EXTRACT PROVIDED:
As Markov chains have become commonplace tools, the story of their origin has largely faded from memory. The story is worth retelling. It features an unusual conjunction of mathematics and literature, as well as a bit of politics and even theology. For added drama there’s a bitter feud between two forceful personalities. And the story unfolds amid the tumultuous events that transformed Russian society in the early years of the 20th century.
Before delving into the early history of Markov chains, however, it’s helpful to have a clearer idea of what the chains are and how they work.
Probability theory has its roots in games of chance, where every roll of the dice or spin of the roulette wheel is a separate experiment, independent of all others. It’s an article of faith that one flip of a coin has no effect on the next. If the coin is fair, the probability of heads is always 1/2.
This principle of independence makes it easy to calculate compound probabilities. If you toss a fair coin twice, the chance of seeing heads both times is simply 1/2×1/2, or 1/4. More generally, if two independent events have probabilities p and q , the joint probability of both events is the product pq .
However, not all aspects of life adhere to this convenient principle. Suppose the probability of a rainy day is 1/3; it does not follow that the probability of rain two days in a row is 1/3×1/3=1/9. Storms often last several days, so rain today may signal an elevated chance of rain tomorrow.

REQUIRED TASK 1: Update the part of the Markov chains passage that opens with "However, not all" and closes with "of rain tomorrow.", swapping "Storms" for "Downpours".

DATA PROVIDED:
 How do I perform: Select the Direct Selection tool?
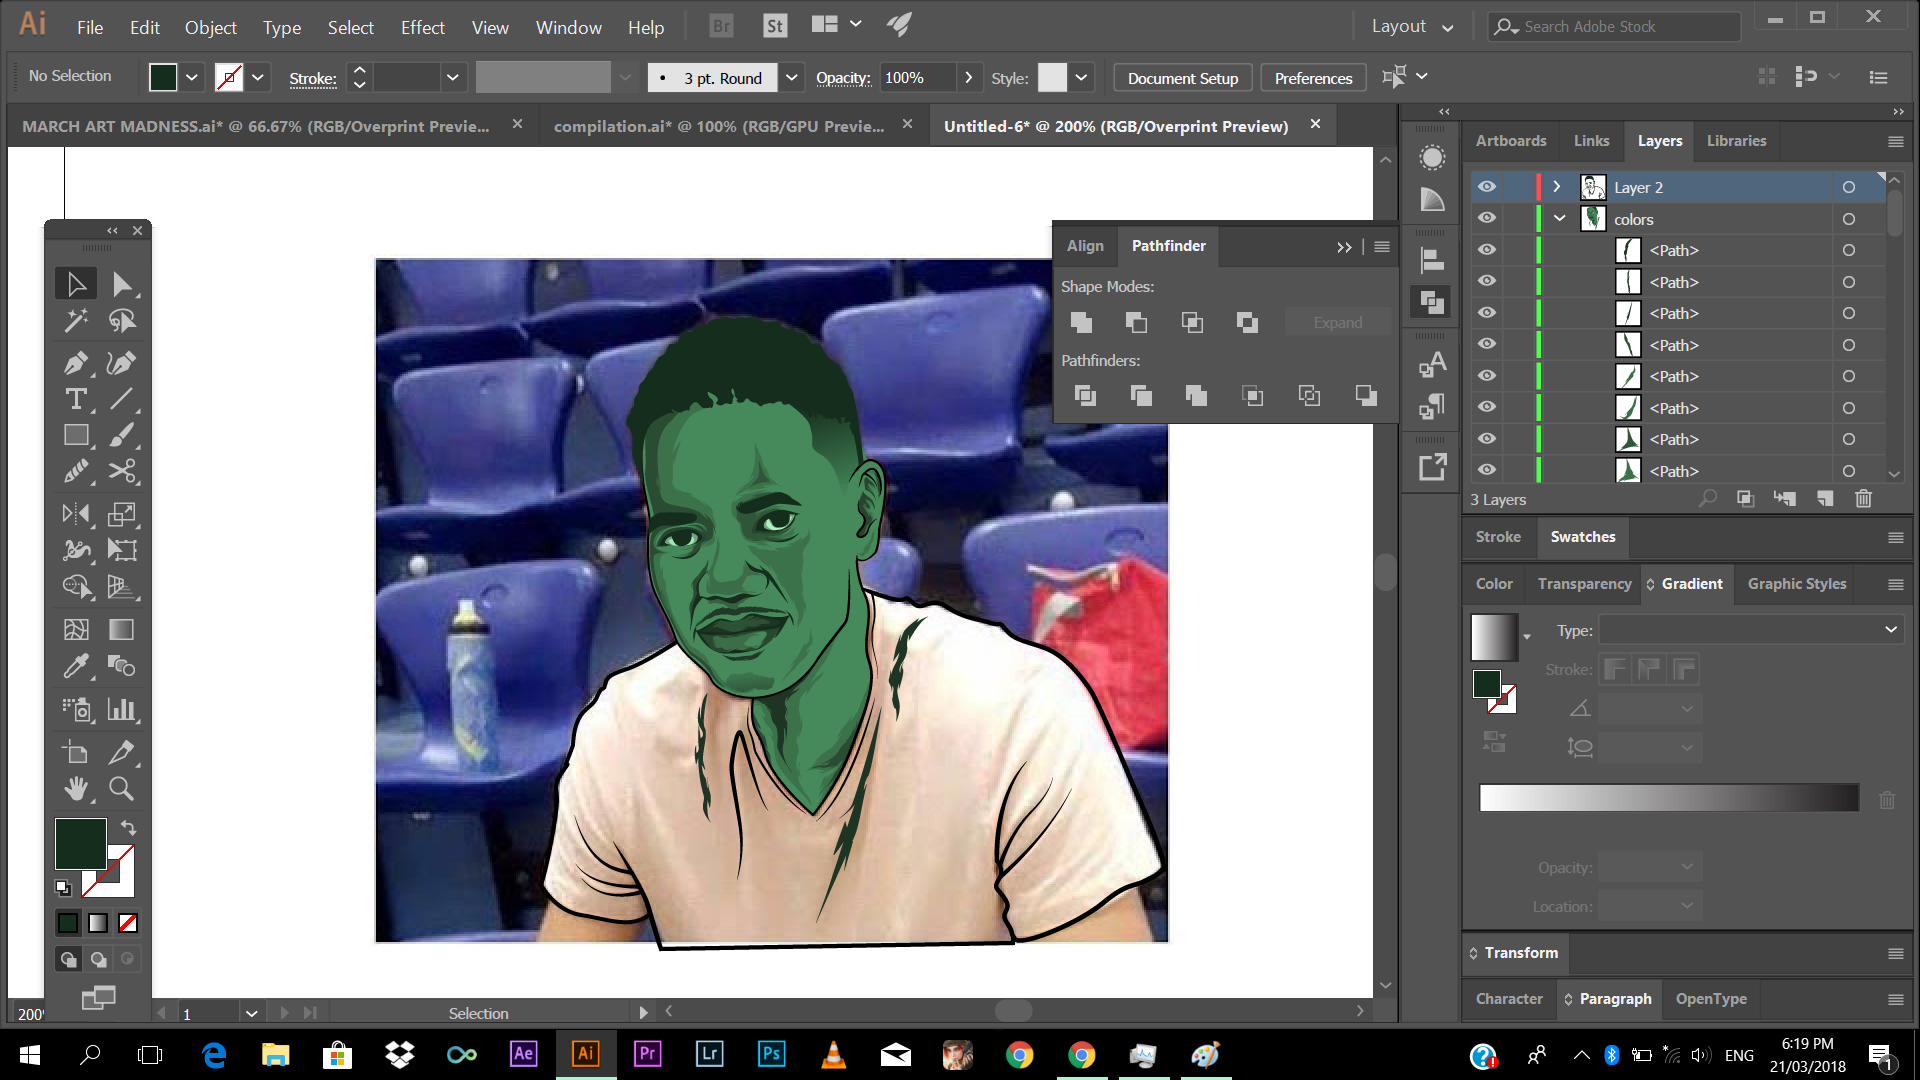tap(122, 284)
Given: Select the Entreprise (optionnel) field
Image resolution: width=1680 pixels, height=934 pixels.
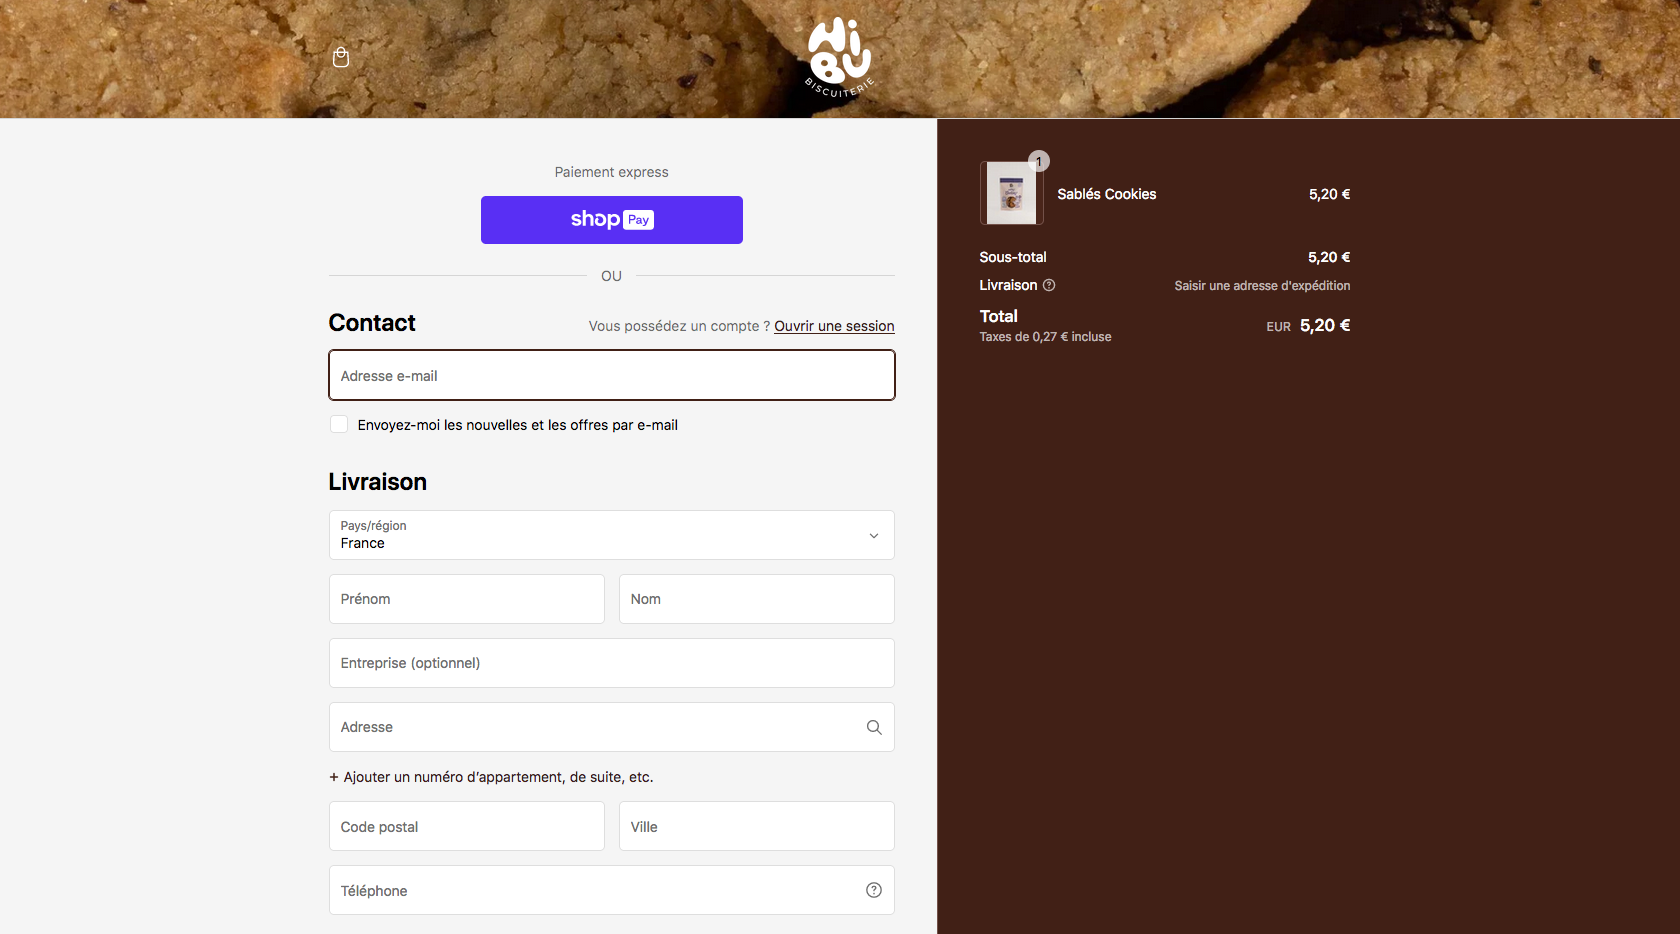Looking at the screenshot, I should point(612,663).
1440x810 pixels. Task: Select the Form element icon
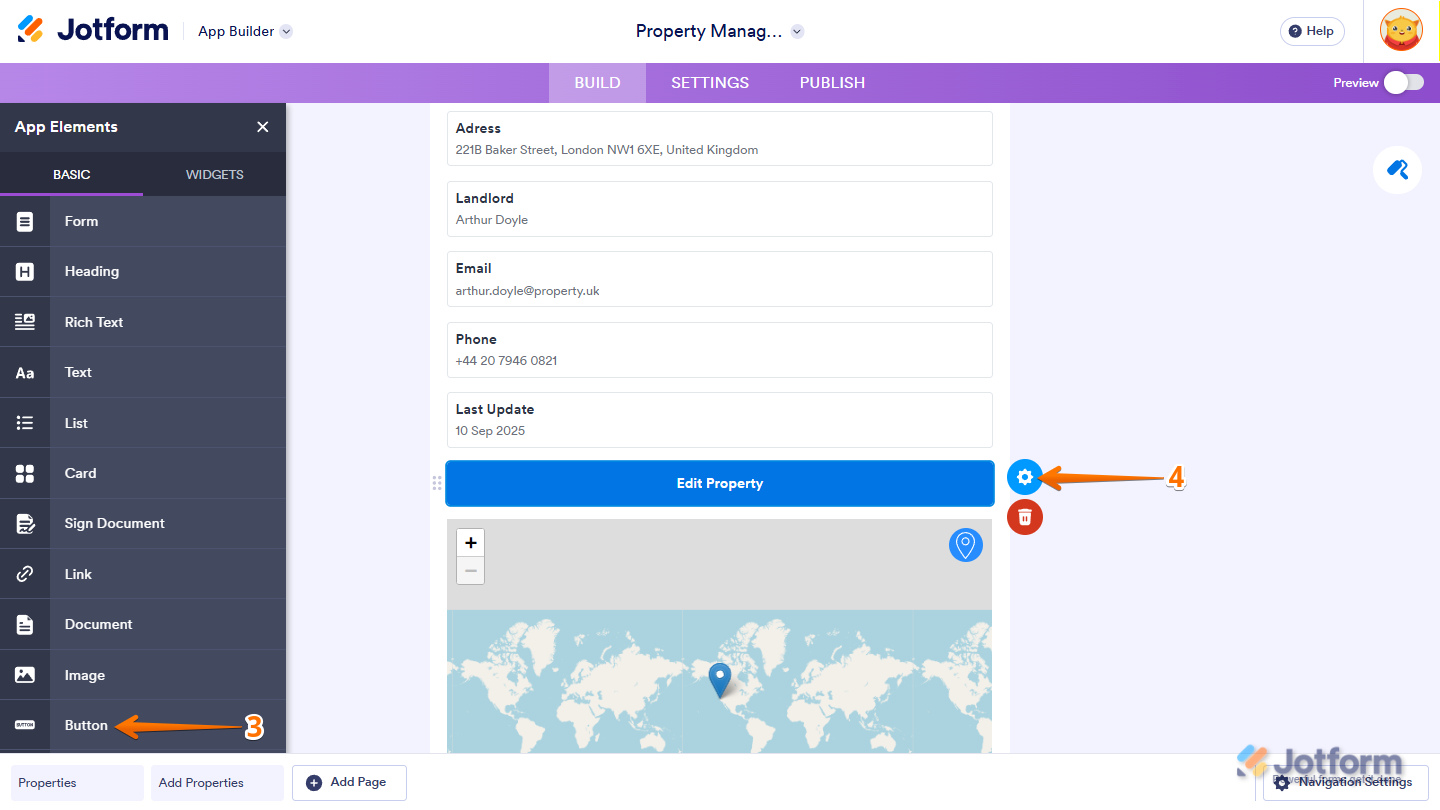point(24,221)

REQUIRED TASK 2: Report every row that contains the string "pixels", copying each one in full. Case counts.

RESULT 1:
However, not all aspects of life adhere to this convenient principle. Suppose the probability of a rainy day is 1/3; it does not follow that the probability of rain two days in a row is 1/3×1/3=1/9. Downpours often last several days, so rain today may signal an elevated chance of rain tomorrow.

RESULT 2:
Image resolution: width=1680 pixels, height=934 pixels.
1440x810 pixels. Task: Select the Form element icon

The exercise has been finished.